Rends-moi l’oie, ordure!

[in English] Run!

[gunshot sounds]

[farmer] Fumier!

[gunshot sounds]



[soldier] Just right.

I told you.

[soldier] Men, you are heroes.

Shut the door or the others will smell it.


Nice work.

I don’t know. How am I supposed to remember anything?

Come on, use your Prussian brain.

Here. Open-eyed and long-fingered.

[laughs] Help me with the goose.

[Kat] A piece of goose from the goose. From France to Franz.

[Albert] I want a wing.

[Paul] Do I have to share? Then I’ll take the rest.

Fill up my bowl.

[soldier] Come here, you blind hen. Wide-mouth frog…

[Albert] Rest in peace in the drumfire.


Oh, God.

You know I’ll owe you forever for this.


[sombre music playing]

It’s not bad, is it?

Yes. Mm.

And you?

Yes. Yes, good.

[Kat] It’s good, Paul.

Good, Kat.

[Kat] Life is short.

Where’s Emil when you need him?

Emil, bring in coffee and caviar!

Yes, and draw my foot bath as well.

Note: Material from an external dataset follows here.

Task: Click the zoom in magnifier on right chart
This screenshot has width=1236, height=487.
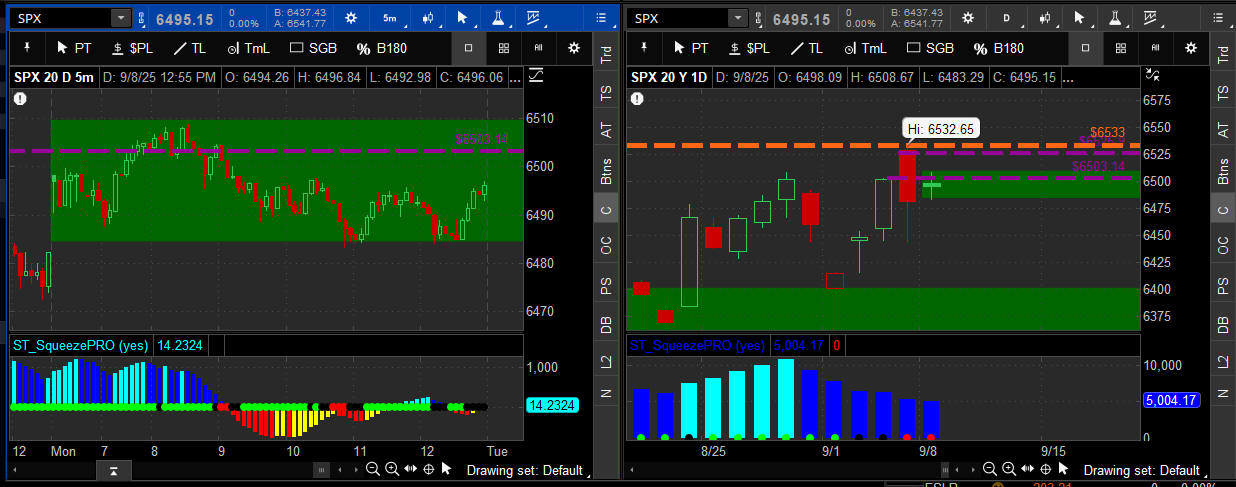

I need a foot bath.


[Albert] Kat?

What is it?

♪ The goose has been stolen Give it back ♪

♪ Give it, give it, give it back ♪

♪ The goose has been stolen Give it back ♪

The farmer! The farmer!

The farmer! Yes!

♪ Otherwise the farmer Will shoot you with his rifle ♪

♪ Otherwise the farmer Will shoot you with his rifle ♪

♪ Shoot you with his rifle ♪


[sombre music intensifies]


[Kat] Tjaden sits very quietly and says…

“Where is he?” “Cross.” I keep hearing, “Cross.”

“My father was leader of Nazareth.”

“Leader of Nazareth?” enquires the teacher.

“What?” “Never heard of it.”

“Tjaden, go back home and ask again, will you?”

Next morning, Tjaden springs into school and says to everybody, “Please forgive me.” “My father wasn’t the leader of Nazareth.”

“My father was last seen with Nadja Roth.”


[Kat] Brilliant.

[horse snorts]

[Paul] Look.


[sombre music playing]

[woman] Regarder! [laughs]

[in French] Hey! Hello!

Come here!

Fresh baguette!

For you!

Liverwurst, love!

Lots of love!


[woman exclaims in French]

[women laughing]

[in English] Franz. What are you doing?

Take me with you.

[Franz] Come on! [laughs]

[women laugh]

[laughs] I’d go over.

But he’s making a fool of himself.

[in French] Oh, my. You are very beautiful, my love.


[in English] The dark-haired beauty is for me!

What is he doing?


[Franz, in French] Goodbye!

Goodbye, my friends!

[in English] Damn it.

If it was all over, you know what I’d be doing?

There’s no peace, so it doesn’t matter.

[Albert] No, but if there was…

We’d be surrounded by women again.

Yeah, that’s true.

[Albert] I wouldn’t put trousers on for eight days.

I should really be spanking your backside for talking about something like that.

What about you, Paul?

No idea. Can’t think.

[Tjaden] I’d stay with the Prussians.

[Albert] You’re an idiot, Tjaden.

[Tjaden] Have you ever done any peat digging?

Try it sometime.

[Albert] Can’t be worse than digging trenches in Champagne.

It takes longer than digging trenches in Champagne.

And you can’t get away with not doing it.

In peacetime military life, you have no concerns.

Mornings, food’s there or else you’re not there.

And then you have the softest bed.

Every week with fresh sheets over it.

And then…

And before you know it, I’m a corporal.

Imagine that. Me becoming a military policeman.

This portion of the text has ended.